Anyway, Moshe did honest and complete teshuvah. And believe me, he had what to beat himself up for.
But he cried to Hashem—literally, he fell upon Rebbe Nachman’s grave many times and cried to Hashem with regret and remorse.
(Regret and remorse are good. Self-hatred and self-recrimination are not.)
And then he picked himself up and risked his life to build and maintain a mikveh against Communist law for the Jewish community to perpetuate life. Furthermore, he was very generous with all the impoverished people who came to him for food.
This man who had taken lives in cold blood was now giving life with a warm heart.
He lived among the very Jews who knew him at his worst, which takes a lot of courage.

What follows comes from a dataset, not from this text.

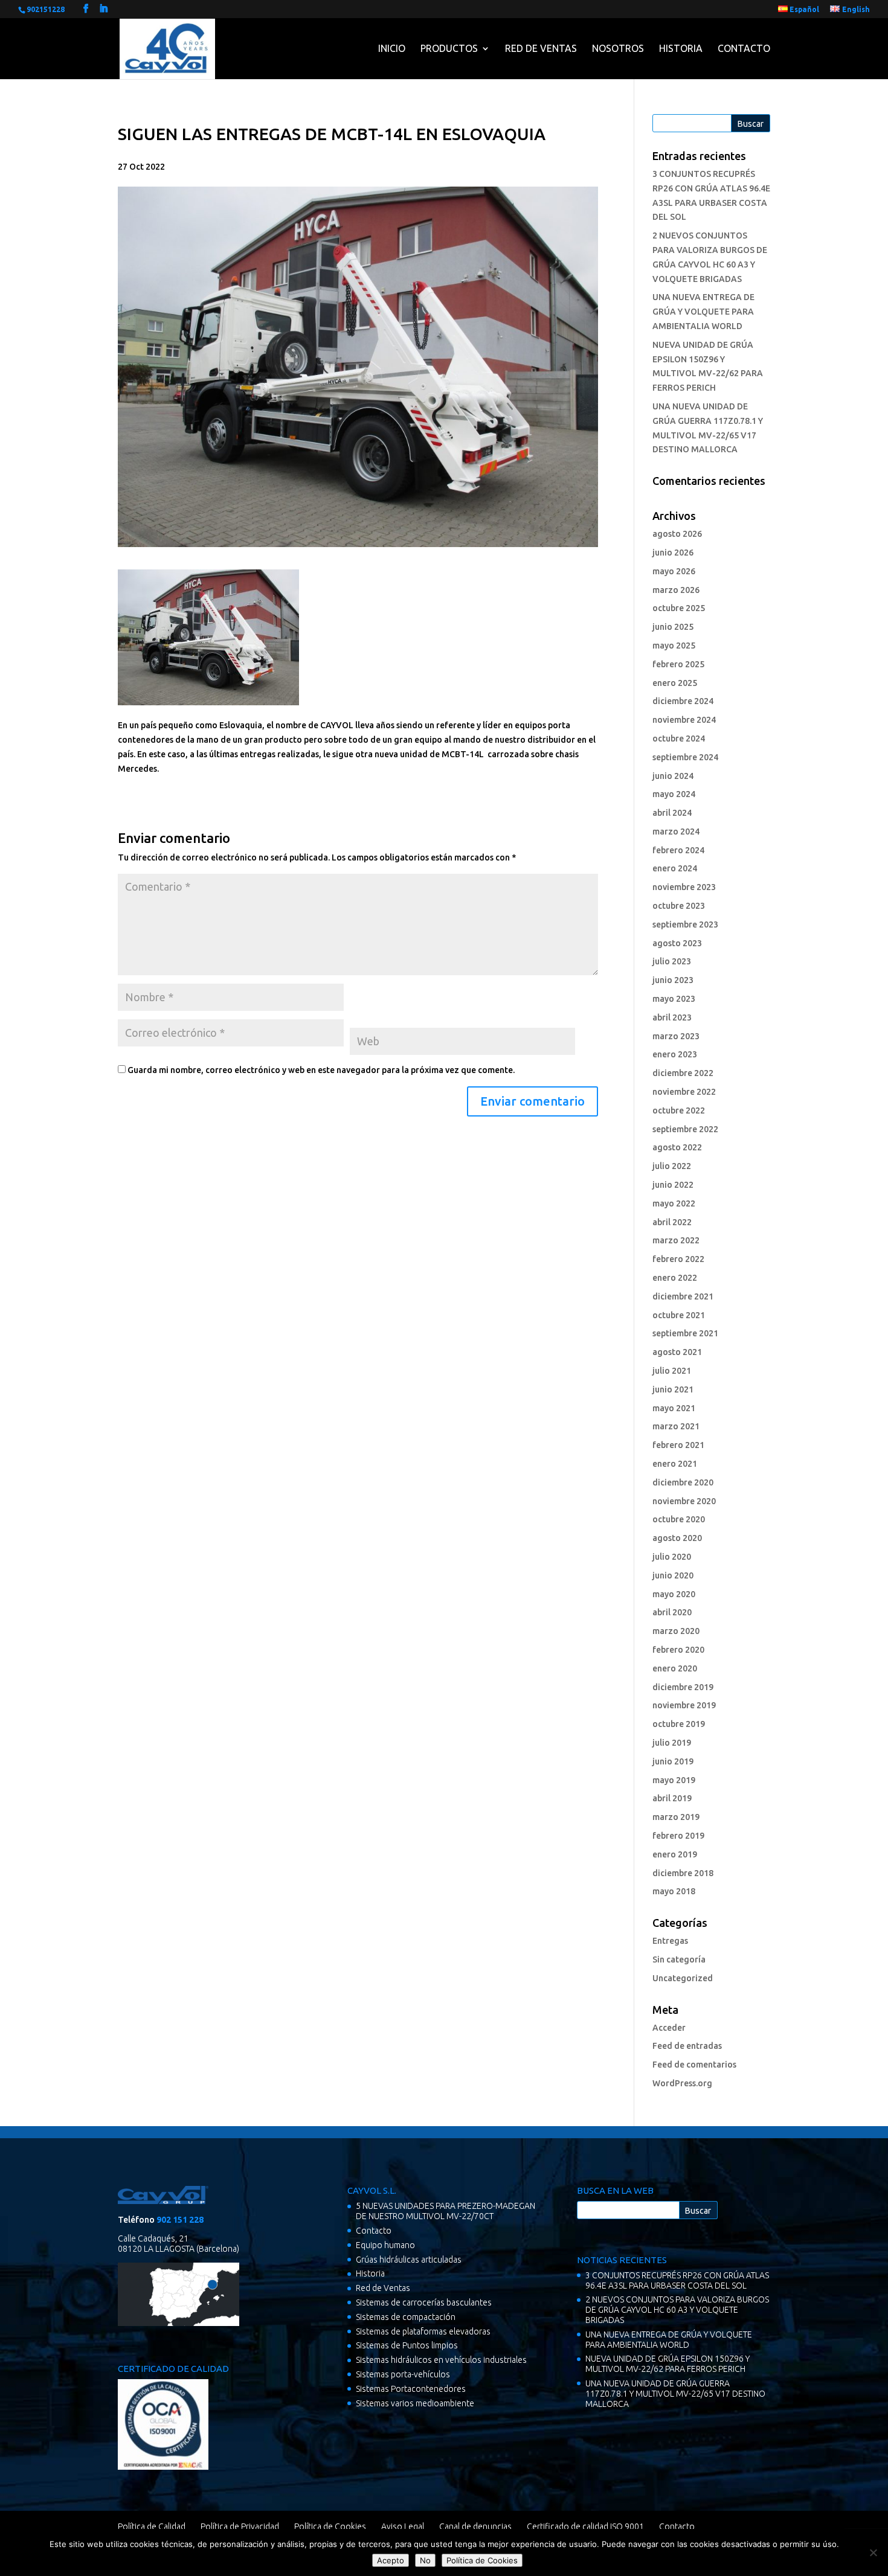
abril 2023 (672, 1017)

But apparently, he felt his teshuvah was accepted, both before Hashem and by the Breslov community. And after they saw his generosity to the poor, the other Jews accepted his teshuvah too.
In other words, despite his horrific deeds, he managed to go on with his life as a rectified Jew.
How is this possible?
Needless to say, I have no idea what he spoke to Hashem.
But using the principles of teshuvah and the idea discussed in the previous post (regarding the need to find good points in yourself and cultivate a happy mood before you engage in self-improvement), an oversimplified version of what someone like him might go as follows:
“Look, Hashem…You’ve known me forever—literally! You gave me this ability to murder in cold blood another human being made in Your Image. How many people can say they can do that? Yet I’d like to use this cold-blooded fearlessness to serve You. And You know what? I think that says something good about me. After all, how many cold-blooded murderers ever develop a conscience or regret their deeds? Also, I find myself attracted to davening at the Breslov shul. I think that’s a good sign too. It means that deep down, I do want a connection with You. And in order to really connect with You, I need to stop being a hitman and start being a God-fearing man. Please help me do complete teshuvah from love and please help me rectify the terrible crimes I’ve committed.”
You probably haven't done anything nearly as bad as this guy has. And even if you have, if his teshuvah could be accepted, then yours can be too.
That's something to be very happy and relieved about.
If he could face the worst parts of himself, then you can too.
Hashem is right there holding your hand as you do it.